The attack by the 54th Infantry and the 15th Ranger Group had more success. On 10 December, the 1st Battalion of the 54th took one of the twin crests of Núi Mô Tau and captured the other the following day. As bloody skirmishing continued around the mountain for weeks, the PAVN executed another relief, replacing the 812th Regiment with the 803rd. Although the PAVN remained entrenched on Núi Bong, his access to lines of communication and the base in Ruong Ruong were frequently interdicted by the ARVN units operating in his rear. Furthermore, the PAVN 78th Artillery Regiment was forced to remove its batteries because resupply past the ARVN position around Núi Mô Tau became too difficult. The RVNAF, meanwhile resumed flying into Phu Bai on 13 December.

==Aftermath==
By making timely and appropriate economy of force deployments, often accepting significant risks, Trưởng was able to hold the PAVN main force at bay around Huế, but the ring was closing on the city. Reinforced PAVN battalions equipped with new weapons, ranks filling with fresh replacements from the north were in close contact with ARVN outposts the length of the front. Behind these battalions, new formations of tanks were being assembled and large logistical installations were being constructed, protected by antiaircraft weapons and supplied by newly improved roads.

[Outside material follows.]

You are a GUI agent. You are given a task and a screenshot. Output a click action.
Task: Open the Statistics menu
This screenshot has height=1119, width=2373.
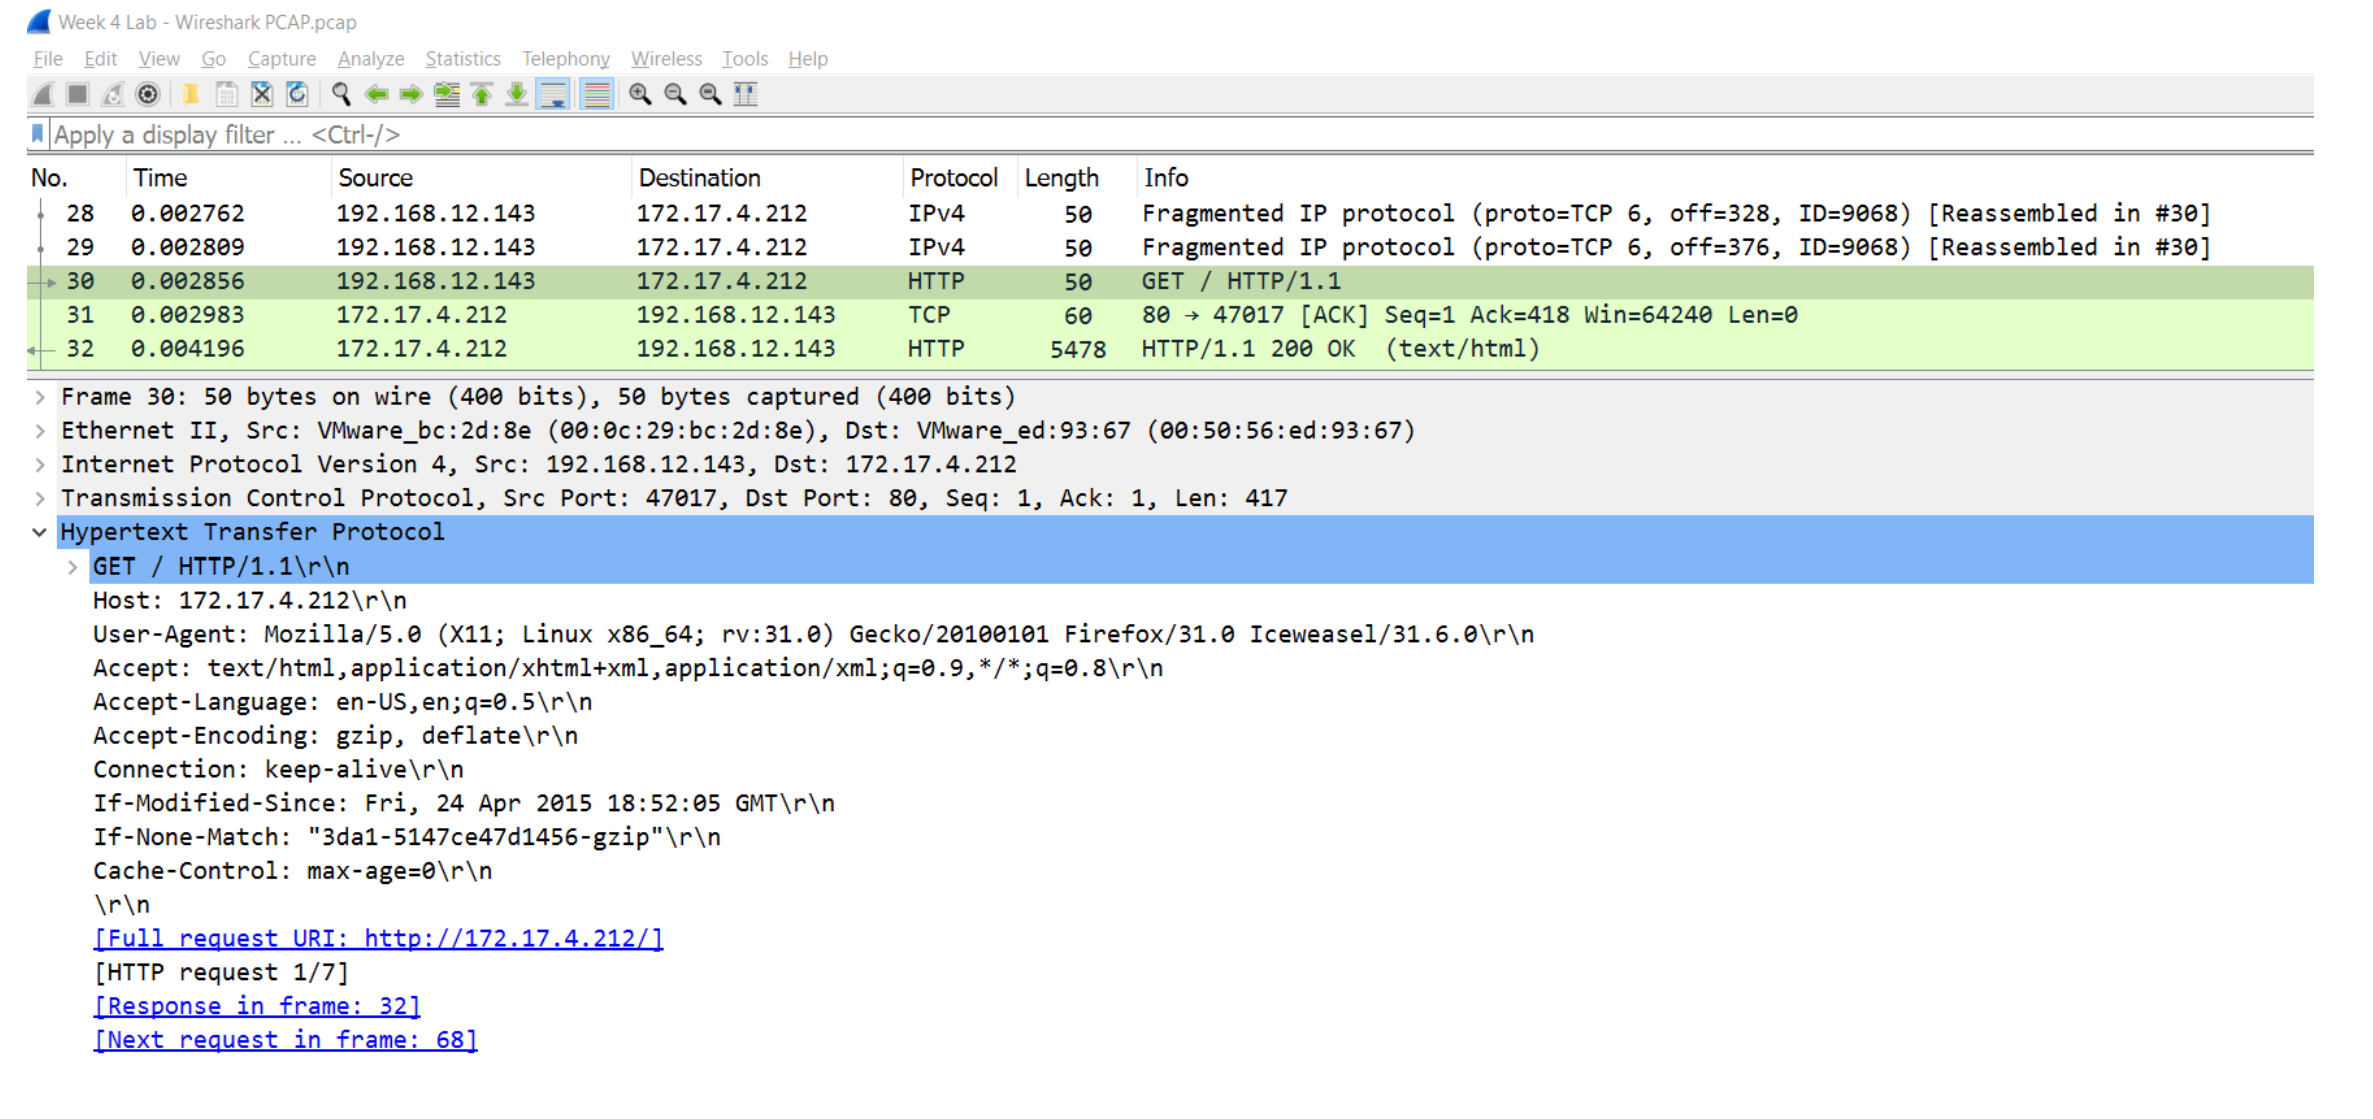pos(462,59)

The campaign around Phú Lộc continued through January and by 29 January 1975 ARVN 1st Division troops were on all important terrain features: Hills 273, 350, 303 and Núi Bong. The battered PAVN 324th Division withdrew to their base areas southwest of Phú Lộc to reorganize and await orders for the next campaign.

The PAVN claim to have "eliminated" 2,500 ARVN during the battle.

During the 1975 Spring Offensive on 21 March elements of the PAVN 325th Division overran the 61st Ranger positions on Hill 560 to the southeast, while elements of the 324th Division attacked Hills 224 and 303 and Núi Bong and Núi Mô Tau capturing them by 22 March. From these positions the PAVN proceeded to shell Highway 1 and then moved down from the hills cutting Highway 1, severing the land route between Huế and Da Nang.